NEWS

Retired Dolphin Taylor discloses pain involved as NFL player

Today’s health and safety news in the world of sports:

* One of the most talked-about health and safety articles this month has been a deeper column by the Miami Herald’s Dan Le Batard on former NFL linebacker Jason Taylor.

Through Taylor, Le Batard tried to show the lengths NFL players will go to in playing through pain to remain on the field — even when the injuries are on their feet.

He had torn tissues in the bottom of both of them. But he wanted to play. He always wanted to play. So he went to a private room inside the football stadium.

“Like a dungeon,”he says now. “One light bulb swaying back and forth. There was a damp, musty smell. It was like the basement in Pulp Fiction.”

The doctors handed him a towel. For his mouth. To keep him from biting his tongue. And to muffle his screaming.

“It is the worst ever,” he says. “By far. All the nerve endings in your feet.”

That wasn’t the ailment. No, that was the cure. A needle has to go in that foot, and there aren’t a lot of soft, friendly places for a big needle in a foot. That foot pain is there for a reason, of course. It is your body screaming to your brain for help. A warning. The needle mutes the screaming and the warning.

“The first shot is ridiculous,” Taylor says. “Ridiculously horrible. Excruciating.”

But the first shot to the foot wasn’t even the remedy. The first shot was just to numb the area … in preparation for the second shot, which was worse.

“You can’t kill the foot because then it is just a dead nub,” he says. “You’ve got to get the perfect mix (of anesthesia). I was crying and screaming. I’m sweating just speaking about it now.”

Le Batard also used Taylor to show the culture in which players will hide injuries to stay on the field.

Taylor was leg-whipped during a game once in Washington. Happens all the time. Common. He was sore and had a bruise, but the pregame Toradol and the postgame pain medicine and prescribed sleeping pills masked the suffering, so he went to dinner and thought he was fine. Until he couldn’t sleep. And the medication wore off. It was 2 a.m.

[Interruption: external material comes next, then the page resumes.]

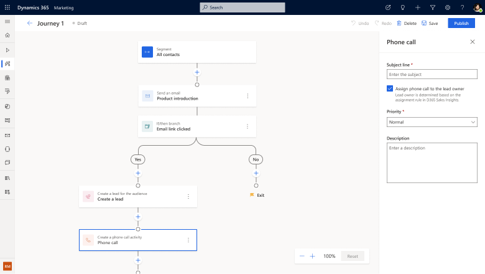Screen dimensions: 485x274
Task: Open the help question mark icon
Action: 462,7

He noticed that the only time his calf didn’t hurt is when he was walking around his house or standing. So he found a spot that gave him relief on a staircase and fell asleep standing up, leaning against the wall. But as soon as his leg would relax from the sleep, the pain would wake him up again. He called the team trainer and asked if he could take another Vicodin. The trainer said absolutely not. This need to kill the pain is what former No. 1 pick Keith McCants says started a pain-killer addiction that turned to street drugs when the money ran out … and led him to try to hang himself to break the cycle of pain.

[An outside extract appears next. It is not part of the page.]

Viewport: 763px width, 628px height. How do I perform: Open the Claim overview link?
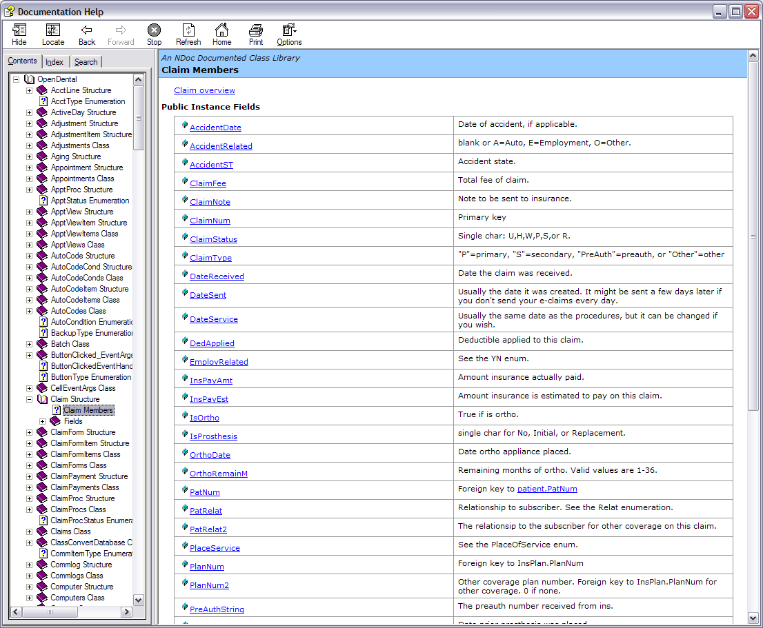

The trainer rushed to Taylor’s house. Taylor thought he was overreacting. The trainer told him they were immediately going to the hospital. A test kit came out. Taylor’s blood pressure was so high that the doctors thought the test kit was faulty. Another test. Same crazy numbers. Doctors demanded immediate surgery. Taylor said absolutely not, that he wanted to call his wife and his agent and the famed Dr. James Andrews for a second opinion. Andrews also recommended surgery, and fast. Taylor said, fine, he’d fly out in owner Daniel Snyder’s private jet in the morning. Andrews said that was fine but that he’d have to cut off Taylor’s leg upon arrival. Taylor thought he was joking. Andrews wasn’t. Compartment syndrome. Muscle bleeds into the cavity, causing nerve damage. Two more hours, and Taylor would have had one fewer leg. Fans later sent him supportive notes about their own compartment syndrome, many of them in wheelchairs.

Taylor’s reaction?

“I was mad because I had to sit out three weeks,” he says. “I was hot.”

He had seven to nine inches of nerve damage.

Sports on Earth’s Patrick Hruby reported on the NCAA’s lack of a consistent concussion protocol in football.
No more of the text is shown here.